Flux 3, now with 100% more Julia!

Flux v0.3 is a big release, with a brand new, pure-Julia backend for machine learning. This lets us immediately support all of Julia’s most powerful features, without having to compile them to a more limited backend like MXNet. It’s also a huge simplification, with a codebase that’s half the lines and much more straightforward.

Going forward, it will be much easier for us to apply our own optimisations and integrate with Julia’s rapidly growing GPU ecosystem. The housing data example shows how easy it is to drop CuArrays (or GPUArrays.jl) into a model for an easy speedup, with more integration coming shortly.

Of course, you don’t need a GPU to get started, and trying it out is as simple as


Check out the new docs and enjoy!


Is there a model for CNN?

1 Like

Not just yet – CNN support is a work in progress, but should be pretty easy to add. I’ll finish it up in the next couple of weeks if no one beats me to it with a PR :slight_smile:


Compare & contrast Flux with Knet?

The main difference right now is that I’ve written Flux to avoid some issues with Knet’s current interface. This enables it to provide a higher-level Keras like API (stacking of layers, reusing common layers like LSTM etc). Knet is also looking to fix those things too, and me, Deniz and Jarrett have been working together to figure out the One True Interface, so things will converge in future.

Longer term, Flux will focus on traditionally “static” graphs and optimisations – e.g. pre-allocating memory, scheduling, parallelism and smart batching. The eventual hope is that you can mix and match these different approaches without making the traditional tradeoffs.

Knet is of course pretty robust, full-featured and performant, whereas Flux is still in alpha, so that’s another important consideration if you just want to get things done right away.


I just tagged 0.3.2 with new GPU support. Enjoy! Just don’t benchmark it just yet :wink:


I didn’t see anything about how to compile Julia such that one can use CuArrays, is there documentation on this somewhere? I’m also a bit confused about the implementation details. For instance, how do I tell it to use MXNet or TensorFlow as a back-end?

For using CuArrays you need a source build of Julia (see https://github.com/JuliaGPU/CUDAnative.jl#installation)

Oh, I figured Julia would need some special compile flags or something.

In this version I’ve removed the TF/MXNet backends as I want to focus on making native Julia support really good. I plan to bring them back in some form in future, likely as a separate package.


Thanks! I will be interested in testing your CNN model.

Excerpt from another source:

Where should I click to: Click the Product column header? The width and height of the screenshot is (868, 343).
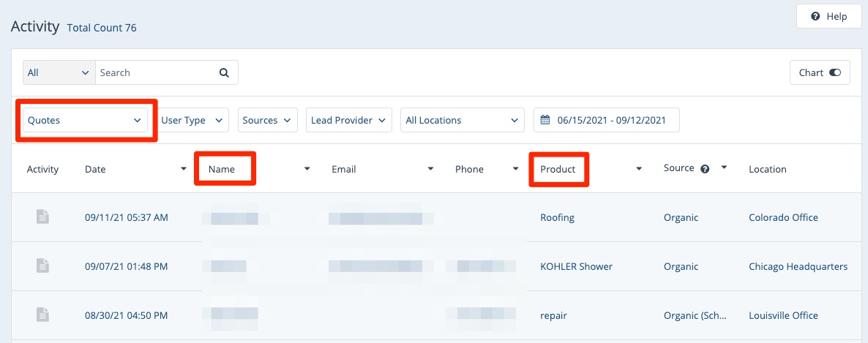tap(558, 169)
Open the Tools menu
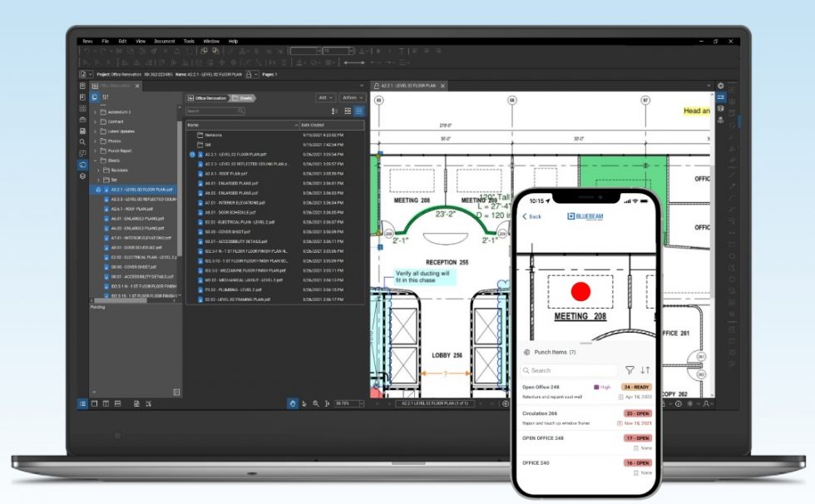The image size is (815, 504). click(x=187, y=40)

Are convolutional layers still in the works?

Currently we have implementation of convolutions for both - CPU and GPU, but they are not merged yet.

For CPU, we have an efficient implementation in C++ for Linux, but not for Windows. We are looking for options for compiling it on Windows or implementing them in pure Julia. See FluxML/NNlib#2 for full discussion.

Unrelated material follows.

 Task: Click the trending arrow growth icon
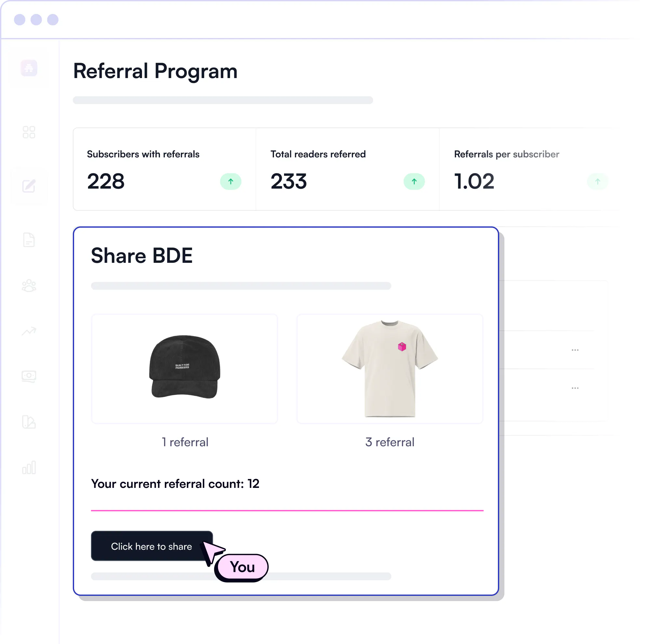[x=29, y=331]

For GPU, there’s implementation in CuConv.jl which I’m going to merge into CUDNN.jl after a few more important functions from NVIDIA’s API are implemented.

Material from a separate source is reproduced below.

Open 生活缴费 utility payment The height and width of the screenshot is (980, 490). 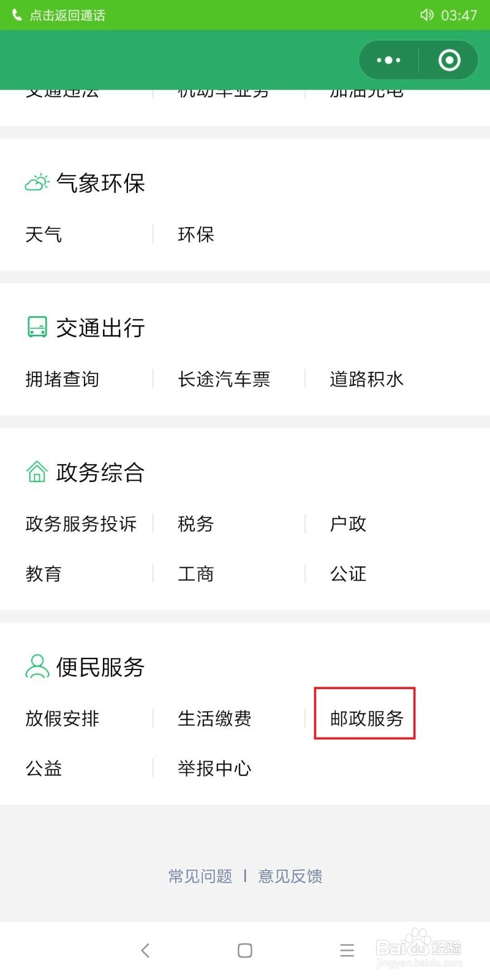click(214, 718)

@dfdx: From reading those threads it looks like Flux and Knet are sort of converging - is that correct interpretation?

Flux and Knet use a lot of common code - something most Python frameworks fail to provide - but their philosophy is still different.

@dfdx, Could you elaborate on that?

Flux is simpler and more layer-oriented. You have a set of predefined layers that you can chain together to obtain architecture you want. Here’s an example of RNN from Flux docs:

x = rand(10)
h = rand(5)

m = Flux.Recur(rnn, h)

y = m(x)

Knet is more low-level, but gives you more control. The analogous example from Knet:

function predict(w, s, x)
    x = x * w[end-2]
    for i = 1:2:length(s)
        (s[i],s[i+1]) = lstm(w[i],w[i+1],s[i],s[i+1],x)
        x = s[i]
    return x * w[end-1] .+ w[end]

Of course, you can build more high-level functions in Knet or implement your own layers in Flux, but that’s not your normal workflow - you just choose what fits your mental model better. That’s what I call “different philosophy”.

There’s also some technical differences. For example, Knet doesn’t work on Windows and (presumably) requires CUDA which may not be available on your machine. Also I believe these libraries use somewhat different approaches to automatic differentiation.

Note, that I’m not (much) involved in development of any of these libraries, so it’s better to consult with their authors if you want to get more information. For me, it’s just two different libraries, and two is definitely better than zero :slight_smile:


Thank you so much! I love Flux’s straight-forward, elegant manner without sacrificing flexibility. Looking forward to v0.3 and CNNs! Cheers :slight_smile:


Just released Flux 0.4 with Conv2D support. Working on CPU now and GPU will follow shortly. Enjoy!